Andere Zielgruppen erschließen oder "it's all about leads"
Anbieter von attraktiven Inhalten hatten auf der CeBIT 2009 viel Zulauf. Eine große Traube von Besuchern versammelte sich regelmäßig am Stand des Unternehmens Global Emotion. Hier wurde das Programm "Emotionen lesen und verstehen" angeboten, das Geschäftskunden spielerisch dabei unterstützen soll, die Gesichter chinesischer Mitmenschen zu unterscheiden und deren Mimik treffend zu interpretieren.

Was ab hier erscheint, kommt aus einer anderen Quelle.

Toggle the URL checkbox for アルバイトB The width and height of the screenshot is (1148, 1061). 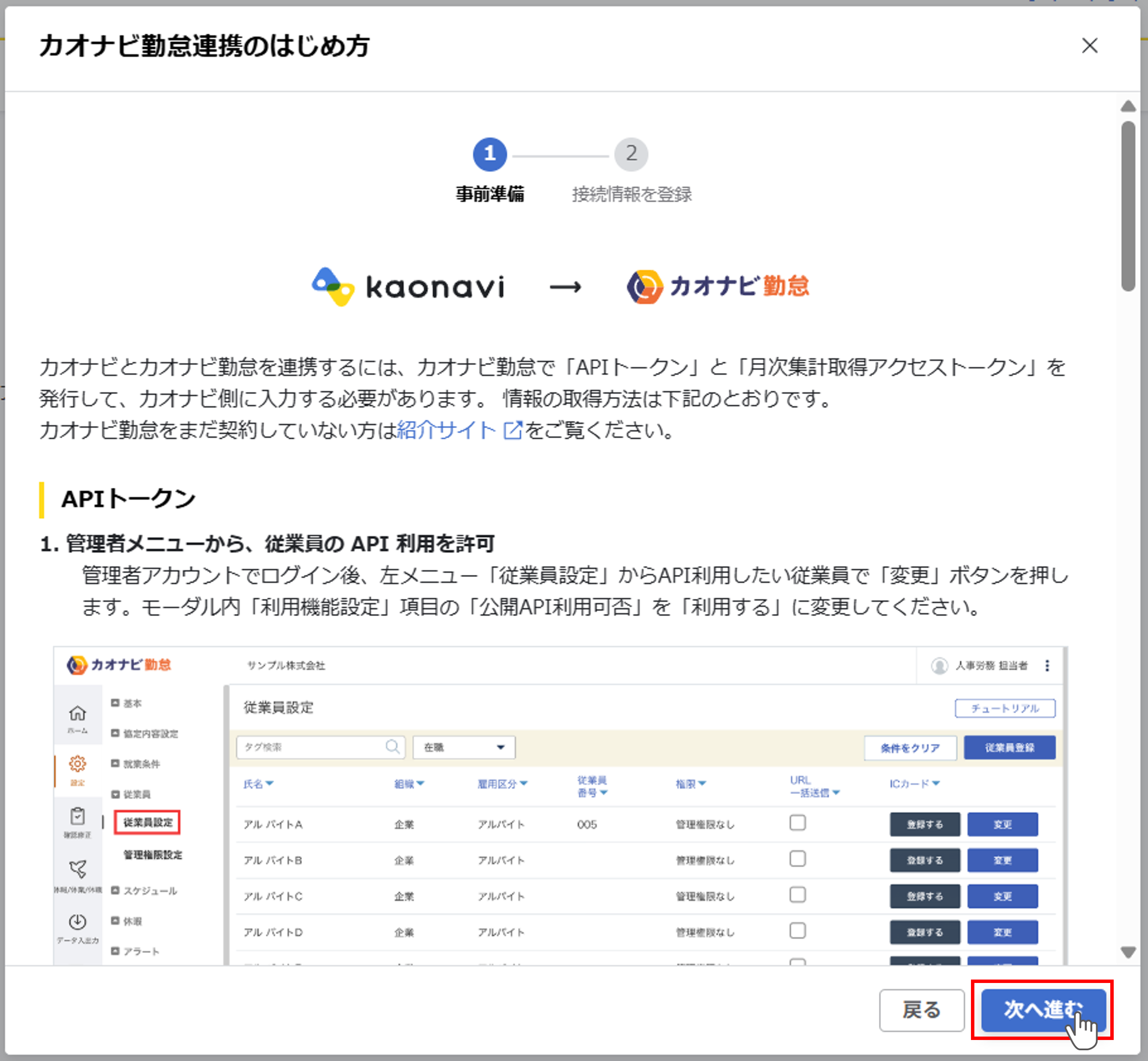click(797, 859)
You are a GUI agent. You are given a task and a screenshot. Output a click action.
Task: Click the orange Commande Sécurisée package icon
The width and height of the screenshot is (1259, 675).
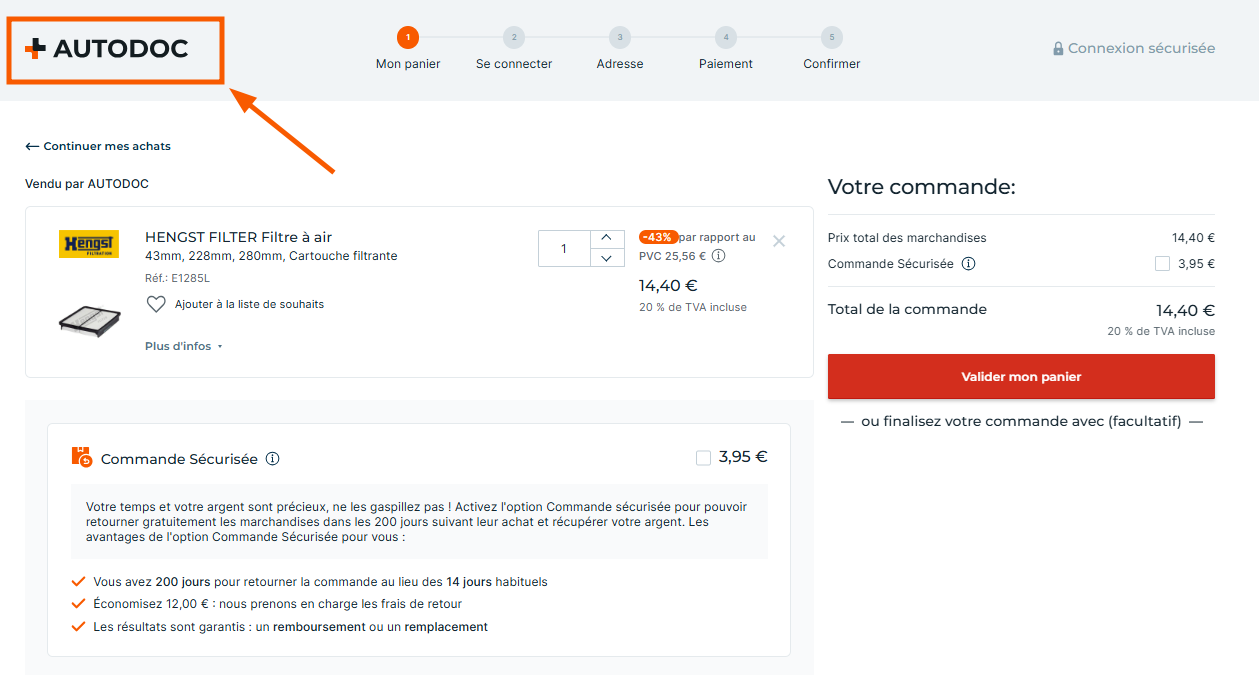pyautogui.click(x=82, y=457)
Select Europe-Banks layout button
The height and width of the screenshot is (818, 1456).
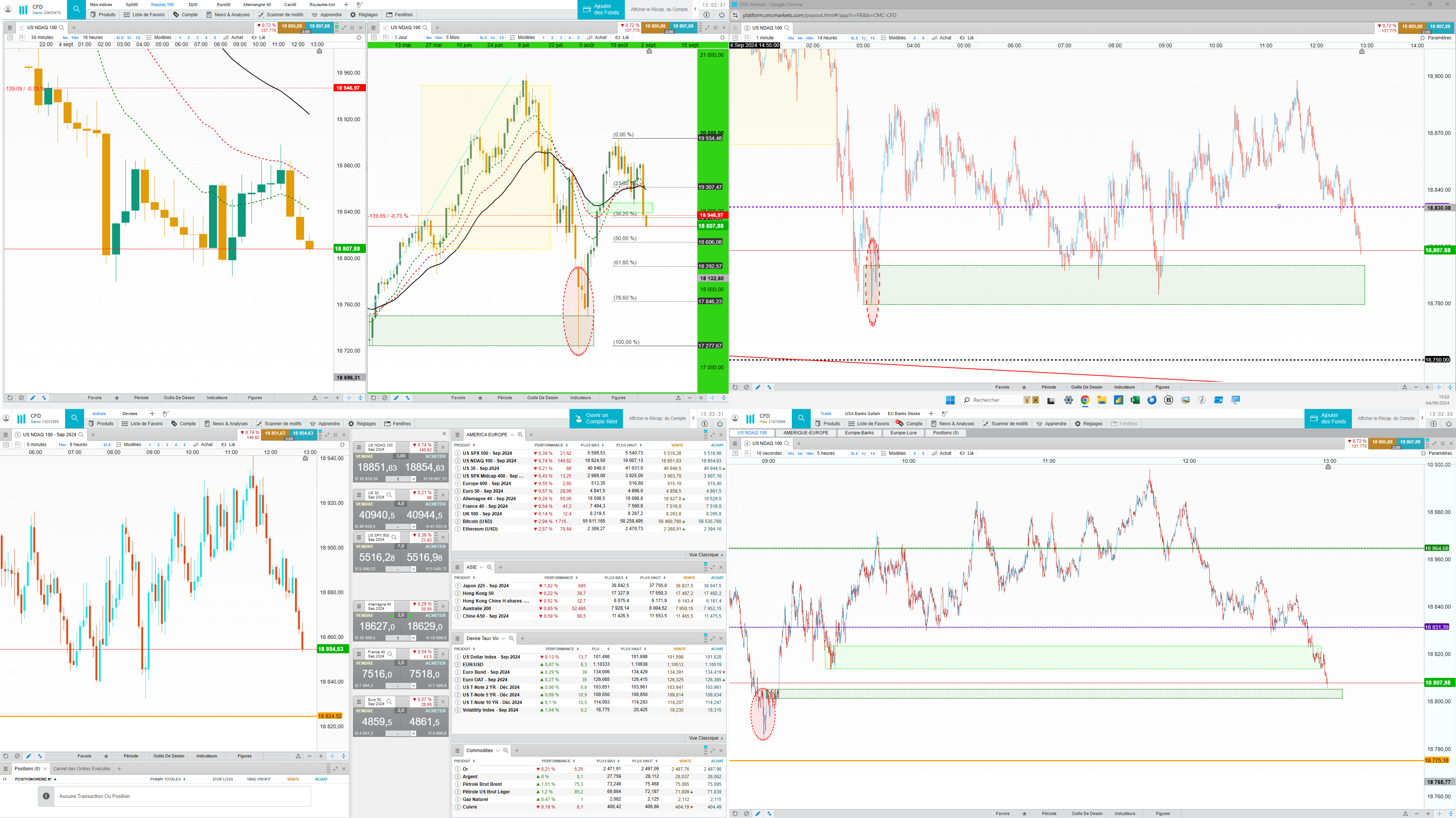(859, 433)
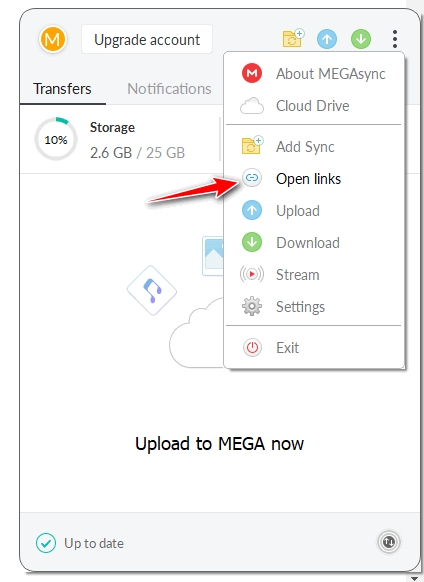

Dementsprechend zufrieden äußerten sich die Inhaber Ansgar Bittermann und Michael Henning: "Die CeBIT ist für uns sensationell gelaufen. Wir haben sehr viele Gespräche geführt." Beide sind sicher, dass die Universalität ihres Produkts so viele Interessenten überzeugte. Henning prognostiziert: "Es ist völlig sicher, dass Global Emotion auch bei der nächsten CeBIT dabei sein wird." In Planung sind bis dahin zwei weitere Produkte über Indien und den arabischen Kulturraum.
Auch das österreichische Unternehmen Create.at freute sich über regen Besucherverkehr am modernen, weiß-grün gestalteten Stand mit einladenden Sofas. Create.at offeriert so genannte virtuelle Lernwelten, die beispielsweise für Audi als dreidimensionale Lernmanagementsysteme zum Einsatz kommen. Alle Funktionen des LMS sind dabei mit der attraktiven, räumlichen Oberfläche verbunden.

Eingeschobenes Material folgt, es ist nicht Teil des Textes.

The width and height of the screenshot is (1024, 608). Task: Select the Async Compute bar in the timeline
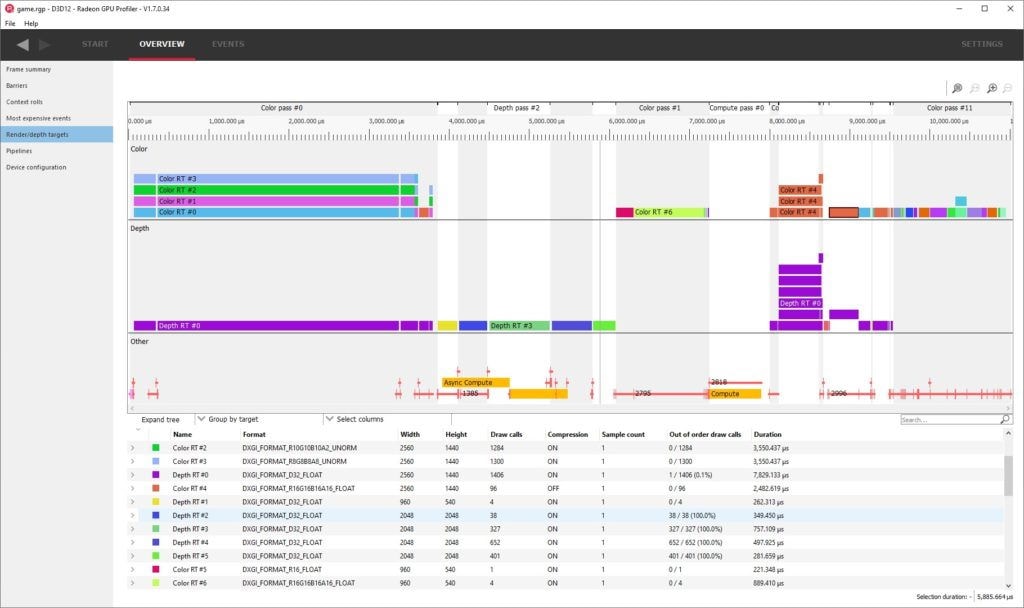475,382
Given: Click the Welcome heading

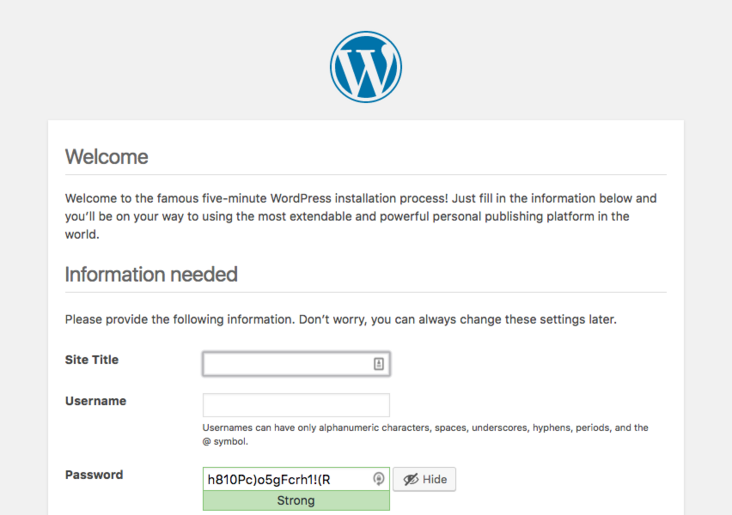Looking at the screenshot, I should point(106,157).
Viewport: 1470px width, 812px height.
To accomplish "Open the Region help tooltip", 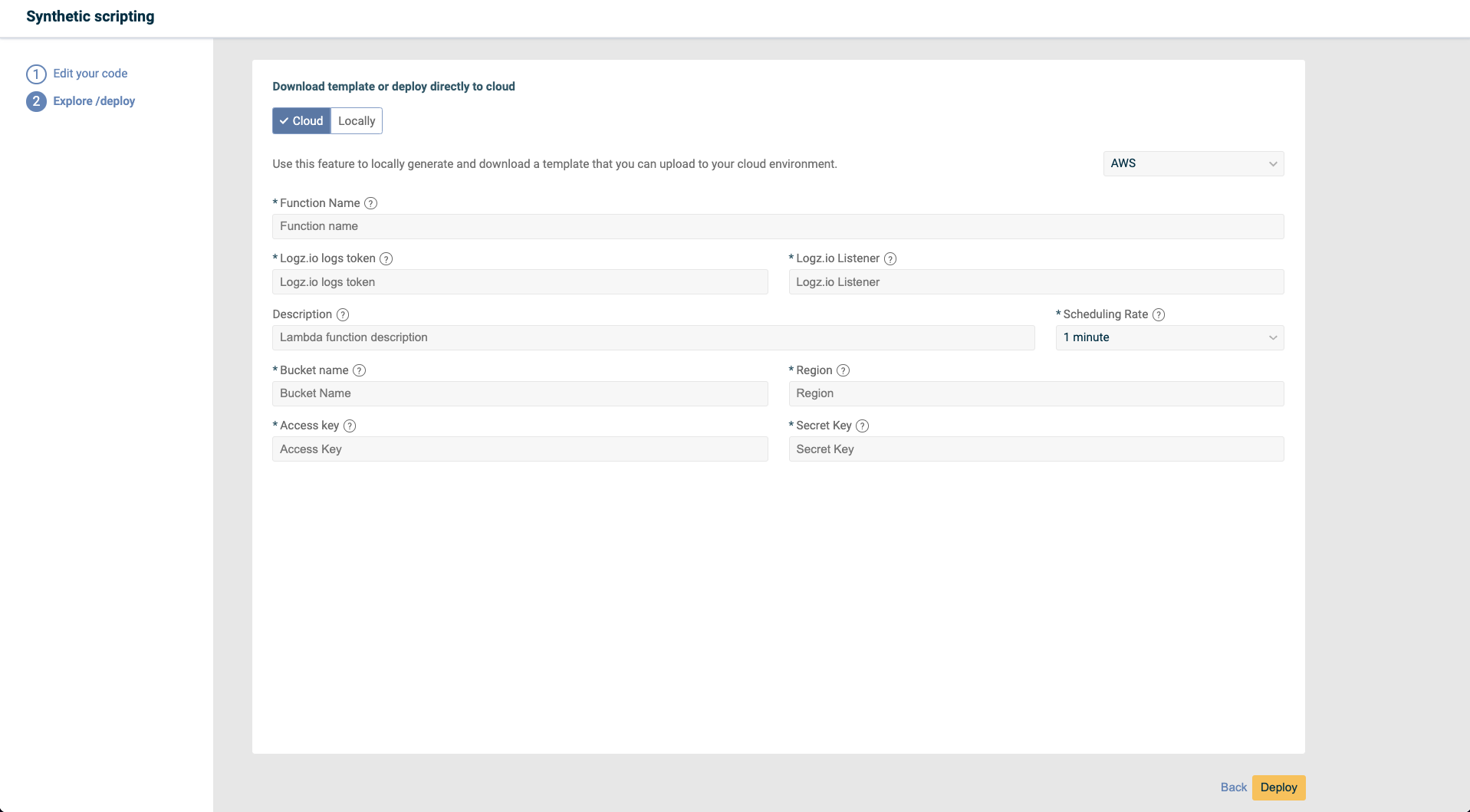I will point(844,370).
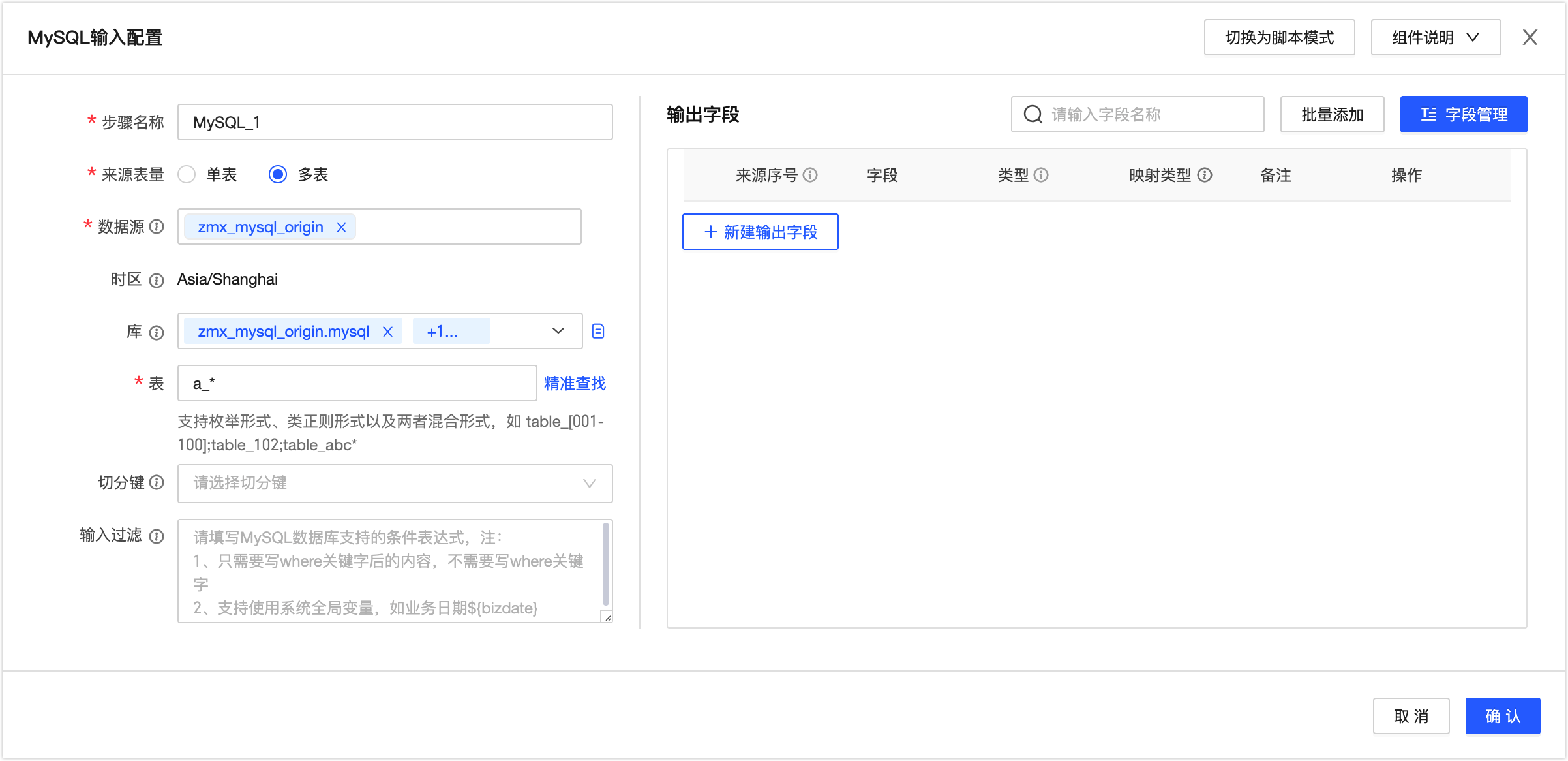Screen dimensions: 1568x761
Task: Click info icon beside 来源序号 column header
Action: click(x=810, y=175)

Geschäftsführer Christoph Schmidt-Märtensson hat den Entschluss auf der CeBIT auszustellen noch keine Sekunde bereut: "Schon die LEARNTEC lief für uns großartig und hier setzen wir den Erfolg nun fort. Auf der CeBIT erreichen wir zudem eine völlig andere Zielgruppe - statt Personalleiter sind hier eher IT-Verantwortliche und der Vertrieb anzutreffen."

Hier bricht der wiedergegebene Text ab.